Colony-forming units analysis is commonly used to assess the proliferation capacity of stem cells isolated from tissues[59]. In this study, the clone formation rate of cells isolated from the cell sheet exceeded 10%, indicating that the cells retained good proliferative capacity. Under suboptimal culture conditions, cell sheets can become too fragile to be securely mounted on a testing apparatus, making it difficult to obtain tensile test data[52]. In this study, the cell sheet was easily and completely removed from the wells. To evaluate the physical properties of the cell sheet, tensile testing was performed to determine the maximum stress the sheet could withstand before breaking. The cell sheet could withstand a maximum tensile force of 0.0132 N. However, the mechanical properties of cell sheets can also be increased by altering cell orientation and increasing the production of growth factors, which is worthy of extensive and in-depth study[60]. Mesenchymal stem cells are known to inhibit the proliferation of PBMCs and reduce inflammation in vitro[61]. Within the body, Th1 and Th17 cells release pro-inflammatory factors, while Treg cells exert anti-inflammatory effects. Stem cells have been shown to reduce the proportion of Th1 and Th17 cells, while increasing the proportion of Treg cells, thereby achieving anti-inflammatory effects and improving periodontitis[62,63]. In this study, we utilized a periodontal defect model in SD rats to evaluate the periodontal regenerative capacities, safety, and biocompatibility of DFSC sheets and DFSC suspensions. To further investigate and validate these findings, future studies should employ clinically relevant validations to further explore and confirm the safety and efficacy of optimized DFSC sheets.

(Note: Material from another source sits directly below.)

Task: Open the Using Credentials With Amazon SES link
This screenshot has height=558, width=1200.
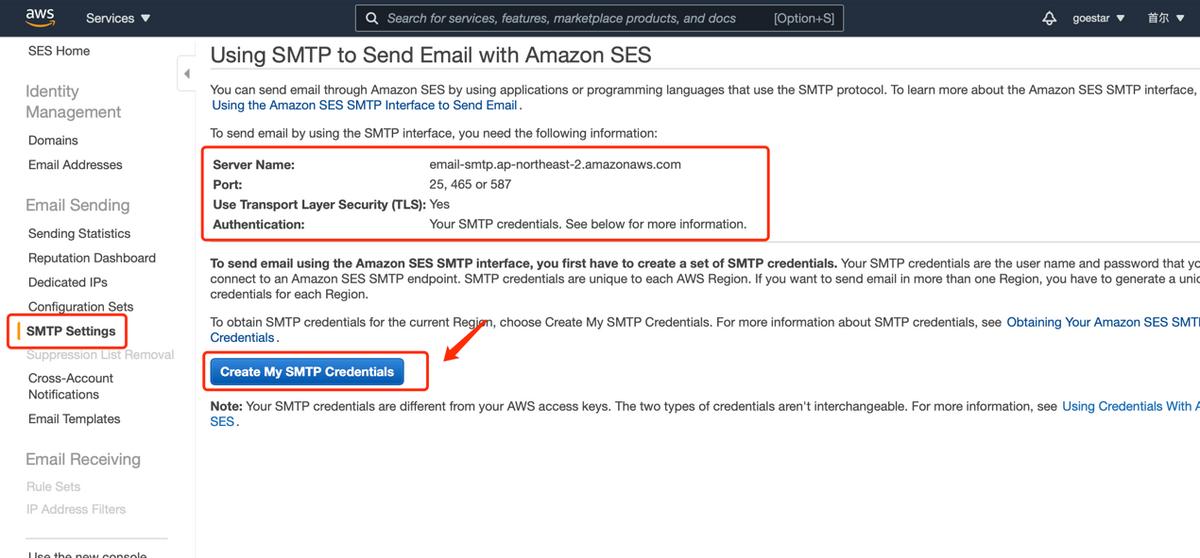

We developed a quality standard table for the DFSC sheets based on the data obtained in this study. It is important to note that variations in the culture medium and cell lineage may have slightly influenced the detection values. Therefore, other organizations may need to establish their own standard operating procedures and quality standards tailored to the specific medium and cell lineage they employ. Nonetheless, our research provides valuable detection methods and quality benchmarks for the translation of stem cell sheets, thereby contributing to the advancement and progress of stem cell-based therapies.

CONCLUSION

P4 DFSCs were cultured at a concentration of 2500 cells/cm² over a 10-day period with the addition of 25 μg/mL L-ascorbic acid, which was identified as the optimal condition for DFSC sheet formation. Compared with the DFSC suspension, the cell sheet demonstrated superior osteogenic, paracrine, immunoregulatory, and periodontal regenerative capacities. This study lays the groundwork for future clinical trials of DFSC sheets for periodontitis treatment and provides insights into the feasibility of industrial-scale production of these cell sheets.